Tags: Michael Beasley

  • steve

    Sadly for the Suns, I think the only thing that is going to make Beasley morph into the all-star he could be is a personality change. He knows he’s every bit as talented as all but a few players in the NBA. Great. But it’s not enough for fans to just *know* it. They have to *see* it on the court. And Beasley, with his laid-back attitude, is simply not a type A. He’s not going to work every second of every day until he is the best he can possibly be. He’s not going to drive himself to be the best 3/4 combo forward who has ever played the game.

    By talent alone, he might get to an all-star level. But unless his psyche changes, he’s never going to realize his full potential.

    And I’m not necessarily saying he needs to change. As a fan of the Suns, I would love to see it. But he is who he is, and not every person can be Michael Jordan and just want to destroy anything that gets in their way. All I’m really hoping for is consistency and a lack of off-the-court issues. If Beasley decides he wants to own the NBA in the process, that’ll just be the cherry on top.

  • Scott

    @steve -

    It’s true that most leopards don’t change their spots. I think it is proper to be skeptical.

    But I was impressed that Beasley made 5 assists in the last game. Not only was he not holding onto the ball, he was actually helping someone else to score. I’m curious to see if this is a reflection of a changed outlook on his part, that he sees the game differently and his role differently, or if it was just a one-game aberration.

    Sometimes people need the right conditions to unlock their abilities. Boris Diaw is another leopard who frustratingly won’t change his spots, yet somehow in that one season (as we all remember) he unlocked an ability to score from center position. That ability came and went, as the psychological conditions that inspired him changed.

    Maybe Beasley is finding inspiring circumstances in Phoenix, with this system and team.
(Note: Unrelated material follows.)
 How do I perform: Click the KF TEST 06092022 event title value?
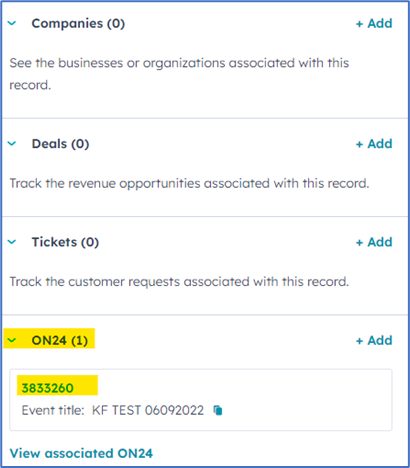(148, 410)
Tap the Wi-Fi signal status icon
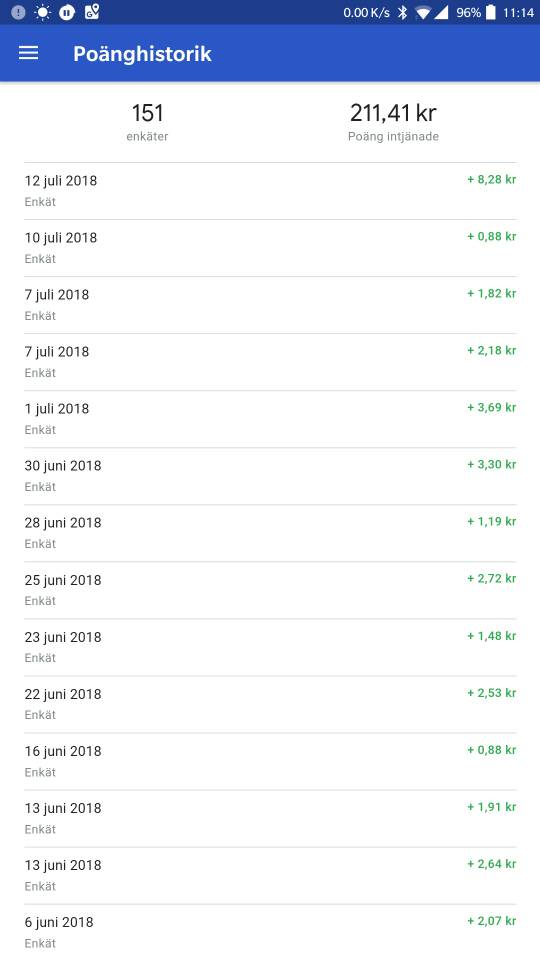This screenshot has width=540, height=960. (x=422, y=12)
Or maybe he’s just maturing. I don’t know. But we will find out this season.

  • Ty-Sun

    I get the impression from Beasley that he functions best in a system that isn’t highly structured, one that allows him to act and react instinctively rather than actually thinking first. If that’s the case then Phoenix should be a very good team for him. As for the assists, I’ve never gotten the impression that he was a selfish player. Perhaps in the right system every part of his game will start to flower. We can only hope for the best.

  • JBJ

    The first preseason game was a good start for Beasley. That game was one of the few where I saw him actually look to pass first then score. But the problem I have always had with Beasley is his consistency. If he brought it every night, he would be one of the best in the game. It remains to be seen if he can do this. I remember when Beasley said that he wanted to be an all around player. The other night was a good example of committing to that. Hopefully this wasn’t a fluke and there is more to come.

  • PennyAnd1


    Beasley is Beasley man. Hopefully his attitude will be positive here in Phoenix, but he has his style.

    As I look at the team a little closer more, and watched replay of the preseason opener. I have to say. I really love the young players we have. One thing I can say about this team? Better IQ. The players that I will certainly have a hard time getting adjusted with are those with little IQ like Brown & Gortat.

    The ball movement in the first game was better when I first observed it. Marshall was really Nash-like in setting his teammates up. This guys also seemed to gel well.

  • Gilberto

    Any way to know if they’re gonna have a black-out like last game?

  • PennyAnd1


    If there’s a black out, i’ll post a copy of the game in youtube.

  • Scott

    If Beasley can pass without turnovers, pass for assists, and score, rebound, and decently defend, and do so consistently, I’ll be pretty happy with that. I don’t require that he make himself an All-Star alpha player or go-to guy, and I’m not that concerned if he leaves some of his talent untapped.

    If he’s with the Suns, I just want him to be able to play within the system, which means doing all the normal basketball things … essentially be capable of doing what Dudley, Scola, Morris, and Dragic do. That would be awesome. :)

  • steve

    @scott- all in one package, of course. Haha.